Orunia, wtorek 14 marca. Około godziny 15:00 funkcjonariusze z Referatu VI weszli na teren jednej z posesji. Chcieli sprawdzić, czy zgodne z prawdą są napływające do straży miejskiej informacje o bałaganie tam. Ponieważ w zgłoszeniach mowa była o psie, trzymanym w złych warunkach, mundurowi poprosili o wsparcie inspektorów OTOZ Animals.
Już na pierwszy rzut oka widać było, że nieruchomość jest skrajnie zaniedbana.
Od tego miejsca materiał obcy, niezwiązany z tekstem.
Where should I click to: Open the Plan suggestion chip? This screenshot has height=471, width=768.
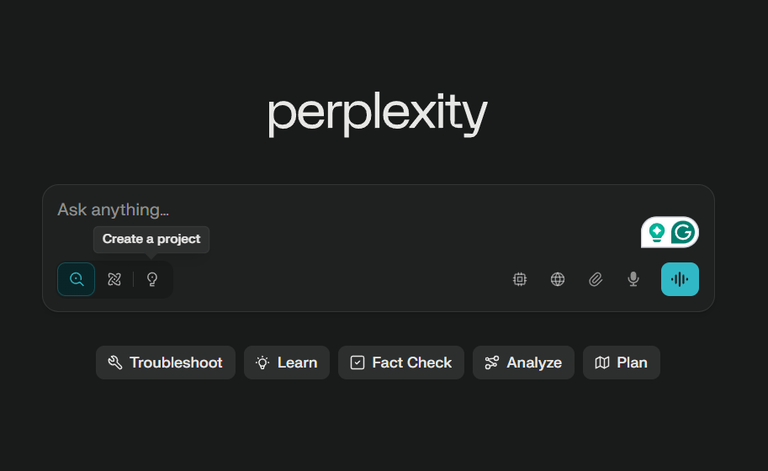point(622,362)
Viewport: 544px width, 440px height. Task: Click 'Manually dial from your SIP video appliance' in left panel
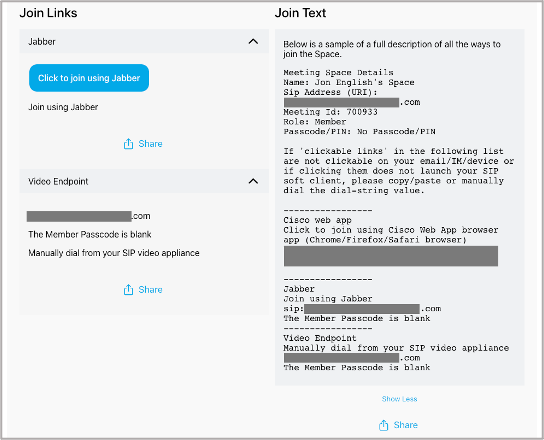pos(114,253)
Piętrzyły się na niej sterty śmieci, starych sprzętów i mebli. Tuż obok stały plastikowe wanienki i wiadra z dużą ilością mokrego chleba, roślinnych pozostałości oraz innych niezidentyfikowanych substancji. Trzymanie resztek pokarmu w takich warunkach stanowiło zagrożenie sanitarne. Mogło też wabić myszy i szczury.
Pośród starych gratów mieszkał pies. Zwierzę nie miało odpowiedniego schronienia i było uwiązane na zbyt krótkim łańcuchu. Z wolnego wybiegu korzystały natomiast kury i kaczki, co w kontekście ptasiej grypy jest niezgodne z przepisami.
Inspektorzy OTOZ Animals zbadali psa. Stwierdzili, że zwierzę jest w dobrym stanie. Właściciel nie miał jednak żadnego dokumentu potwierdzającego szczepienie czworonoga przeciwko wściekliźnie.
Nieruchomość należy do 65-letniego rencisty, który mieszka tam razem ze swymi bliskimi. Strażnicy nakazali mężczyźnie, by jak najszybciej posprzątał swoją posesję i należycie zadbał o zwierzęta. Niebawem mundurowi znów odwiedzą podwórko, by sprawdzić czy jego właściciel zastosował się do zaleceń.